Data items:
______________________________
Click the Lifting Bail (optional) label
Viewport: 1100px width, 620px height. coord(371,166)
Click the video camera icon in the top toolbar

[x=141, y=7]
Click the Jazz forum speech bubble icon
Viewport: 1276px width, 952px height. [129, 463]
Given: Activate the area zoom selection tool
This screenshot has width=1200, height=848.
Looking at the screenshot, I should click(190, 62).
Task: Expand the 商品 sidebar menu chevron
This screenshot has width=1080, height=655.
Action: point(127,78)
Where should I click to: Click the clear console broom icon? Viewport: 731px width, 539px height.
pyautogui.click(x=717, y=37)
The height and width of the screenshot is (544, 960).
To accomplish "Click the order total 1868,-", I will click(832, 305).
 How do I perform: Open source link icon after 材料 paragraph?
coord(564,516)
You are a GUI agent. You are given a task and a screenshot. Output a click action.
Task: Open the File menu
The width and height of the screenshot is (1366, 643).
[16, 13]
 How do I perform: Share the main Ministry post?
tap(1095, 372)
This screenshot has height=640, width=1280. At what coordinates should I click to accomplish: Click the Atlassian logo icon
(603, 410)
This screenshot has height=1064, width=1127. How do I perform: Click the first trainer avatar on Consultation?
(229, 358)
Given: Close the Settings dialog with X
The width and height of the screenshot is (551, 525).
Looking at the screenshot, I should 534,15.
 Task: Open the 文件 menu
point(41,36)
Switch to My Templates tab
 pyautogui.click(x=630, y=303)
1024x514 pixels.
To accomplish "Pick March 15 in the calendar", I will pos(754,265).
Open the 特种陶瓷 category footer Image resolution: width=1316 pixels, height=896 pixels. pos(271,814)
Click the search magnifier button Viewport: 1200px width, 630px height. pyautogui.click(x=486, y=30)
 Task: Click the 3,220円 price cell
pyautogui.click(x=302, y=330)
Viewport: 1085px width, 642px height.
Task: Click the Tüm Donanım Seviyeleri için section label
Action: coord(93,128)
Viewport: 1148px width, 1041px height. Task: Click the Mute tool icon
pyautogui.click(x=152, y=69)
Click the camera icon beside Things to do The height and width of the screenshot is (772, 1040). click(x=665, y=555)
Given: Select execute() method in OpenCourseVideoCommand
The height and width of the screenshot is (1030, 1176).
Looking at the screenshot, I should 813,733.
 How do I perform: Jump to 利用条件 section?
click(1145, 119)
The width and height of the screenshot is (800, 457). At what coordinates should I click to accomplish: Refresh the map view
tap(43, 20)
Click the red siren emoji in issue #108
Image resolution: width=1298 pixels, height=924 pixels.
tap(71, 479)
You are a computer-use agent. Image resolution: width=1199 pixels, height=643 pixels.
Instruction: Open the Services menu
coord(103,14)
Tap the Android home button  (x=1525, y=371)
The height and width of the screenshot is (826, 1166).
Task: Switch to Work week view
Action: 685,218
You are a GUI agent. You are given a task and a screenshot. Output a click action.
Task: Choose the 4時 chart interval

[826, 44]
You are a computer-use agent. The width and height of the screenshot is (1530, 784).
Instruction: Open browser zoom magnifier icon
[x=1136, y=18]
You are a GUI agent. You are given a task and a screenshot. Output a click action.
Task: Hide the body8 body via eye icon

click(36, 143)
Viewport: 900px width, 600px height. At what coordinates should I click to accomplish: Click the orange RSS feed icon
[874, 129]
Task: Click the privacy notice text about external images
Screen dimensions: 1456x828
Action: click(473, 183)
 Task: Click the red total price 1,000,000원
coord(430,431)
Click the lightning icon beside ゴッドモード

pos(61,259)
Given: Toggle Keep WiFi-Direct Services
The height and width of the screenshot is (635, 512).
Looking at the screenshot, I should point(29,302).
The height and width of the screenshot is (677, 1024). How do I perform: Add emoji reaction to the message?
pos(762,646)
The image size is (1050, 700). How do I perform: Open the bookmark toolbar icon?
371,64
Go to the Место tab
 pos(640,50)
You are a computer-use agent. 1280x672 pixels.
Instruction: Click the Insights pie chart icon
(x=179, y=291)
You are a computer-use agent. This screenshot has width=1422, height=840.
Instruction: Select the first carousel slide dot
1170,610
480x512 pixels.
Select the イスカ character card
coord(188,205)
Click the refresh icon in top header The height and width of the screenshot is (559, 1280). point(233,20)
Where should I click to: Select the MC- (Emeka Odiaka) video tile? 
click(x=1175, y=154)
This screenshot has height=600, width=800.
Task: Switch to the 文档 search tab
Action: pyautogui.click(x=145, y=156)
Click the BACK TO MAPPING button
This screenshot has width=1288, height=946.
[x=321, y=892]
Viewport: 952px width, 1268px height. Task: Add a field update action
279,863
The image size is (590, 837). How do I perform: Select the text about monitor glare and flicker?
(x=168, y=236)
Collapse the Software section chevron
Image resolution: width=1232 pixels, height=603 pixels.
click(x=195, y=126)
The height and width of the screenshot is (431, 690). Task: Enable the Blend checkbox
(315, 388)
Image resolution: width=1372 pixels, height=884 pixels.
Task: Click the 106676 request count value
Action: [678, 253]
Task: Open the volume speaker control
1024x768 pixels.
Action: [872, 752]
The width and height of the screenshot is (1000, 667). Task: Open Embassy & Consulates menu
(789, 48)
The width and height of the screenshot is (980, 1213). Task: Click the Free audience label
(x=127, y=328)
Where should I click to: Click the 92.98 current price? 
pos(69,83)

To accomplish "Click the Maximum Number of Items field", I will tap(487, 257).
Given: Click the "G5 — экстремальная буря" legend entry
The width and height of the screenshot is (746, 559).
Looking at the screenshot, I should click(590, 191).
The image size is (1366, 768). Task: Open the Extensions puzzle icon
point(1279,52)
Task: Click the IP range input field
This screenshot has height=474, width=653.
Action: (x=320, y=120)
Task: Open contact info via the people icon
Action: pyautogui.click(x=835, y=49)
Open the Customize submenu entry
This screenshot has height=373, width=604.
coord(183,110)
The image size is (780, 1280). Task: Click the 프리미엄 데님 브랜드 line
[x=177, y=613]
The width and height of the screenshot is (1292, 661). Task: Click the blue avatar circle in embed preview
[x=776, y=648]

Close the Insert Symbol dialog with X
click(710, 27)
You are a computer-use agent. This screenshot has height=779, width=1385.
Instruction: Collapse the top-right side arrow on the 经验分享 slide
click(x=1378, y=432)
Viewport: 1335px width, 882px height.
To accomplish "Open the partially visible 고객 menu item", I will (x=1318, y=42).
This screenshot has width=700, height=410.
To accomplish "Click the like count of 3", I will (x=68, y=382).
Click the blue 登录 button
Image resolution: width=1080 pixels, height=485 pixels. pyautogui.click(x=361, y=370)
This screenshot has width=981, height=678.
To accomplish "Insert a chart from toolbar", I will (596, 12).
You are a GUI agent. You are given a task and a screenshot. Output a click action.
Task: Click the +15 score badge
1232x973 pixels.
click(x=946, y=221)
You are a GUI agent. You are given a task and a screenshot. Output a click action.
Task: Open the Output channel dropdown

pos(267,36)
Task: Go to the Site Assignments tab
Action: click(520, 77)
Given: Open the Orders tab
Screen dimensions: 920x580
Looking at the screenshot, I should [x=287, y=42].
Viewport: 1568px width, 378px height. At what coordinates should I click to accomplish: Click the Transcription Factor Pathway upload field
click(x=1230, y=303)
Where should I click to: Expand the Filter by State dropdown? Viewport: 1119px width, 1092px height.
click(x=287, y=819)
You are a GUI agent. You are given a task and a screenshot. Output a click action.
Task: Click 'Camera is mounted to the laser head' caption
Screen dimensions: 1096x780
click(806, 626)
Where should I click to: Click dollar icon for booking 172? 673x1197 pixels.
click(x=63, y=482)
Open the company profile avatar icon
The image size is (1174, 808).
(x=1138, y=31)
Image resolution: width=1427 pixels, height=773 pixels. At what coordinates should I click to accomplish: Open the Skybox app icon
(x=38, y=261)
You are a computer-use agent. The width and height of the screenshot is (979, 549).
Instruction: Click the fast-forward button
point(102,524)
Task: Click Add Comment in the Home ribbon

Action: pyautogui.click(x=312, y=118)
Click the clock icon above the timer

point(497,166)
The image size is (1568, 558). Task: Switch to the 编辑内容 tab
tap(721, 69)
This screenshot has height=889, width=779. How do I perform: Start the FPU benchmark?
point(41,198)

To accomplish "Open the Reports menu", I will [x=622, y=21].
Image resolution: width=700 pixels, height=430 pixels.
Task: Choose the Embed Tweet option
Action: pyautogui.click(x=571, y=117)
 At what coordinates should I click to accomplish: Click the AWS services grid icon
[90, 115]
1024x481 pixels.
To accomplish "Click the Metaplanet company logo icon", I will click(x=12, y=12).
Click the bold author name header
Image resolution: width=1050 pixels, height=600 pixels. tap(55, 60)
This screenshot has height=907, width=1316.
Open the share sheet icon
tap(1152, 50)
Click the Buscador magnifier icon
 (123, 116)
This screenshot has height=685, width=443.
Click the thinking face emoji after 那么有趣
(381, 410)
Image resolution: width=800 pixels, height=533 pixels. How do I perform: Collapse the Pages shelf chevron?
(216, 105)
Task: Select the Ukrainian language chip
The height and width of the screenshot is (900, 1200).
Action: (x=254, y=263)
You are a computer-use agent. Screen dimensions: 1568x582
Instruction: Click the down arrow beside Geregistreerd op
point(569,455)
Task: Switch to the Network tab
______________________________
> _WHAT IS NEEDED_: Throughout the data above, report every line that contains the string "computer".

> _WORKED SOLUTION_:
You are a computer-use agent. Image resolution: width=1199 pixels, height=643 pixels.
You are a computer-use agent. The width and height of the screenshot is (1530, 784).
You are a computer-use agent. 1280x672 pixels.
You are a computer-use agent. This screenshot has width=1422, height=840.
You are a computer-use agent. This screenshot has height=779, width=1385.
You are a computer-use agent. The width and height of the screenshot is (979, 549).
You are a computer-use agent. Screen dimensions: 1568x582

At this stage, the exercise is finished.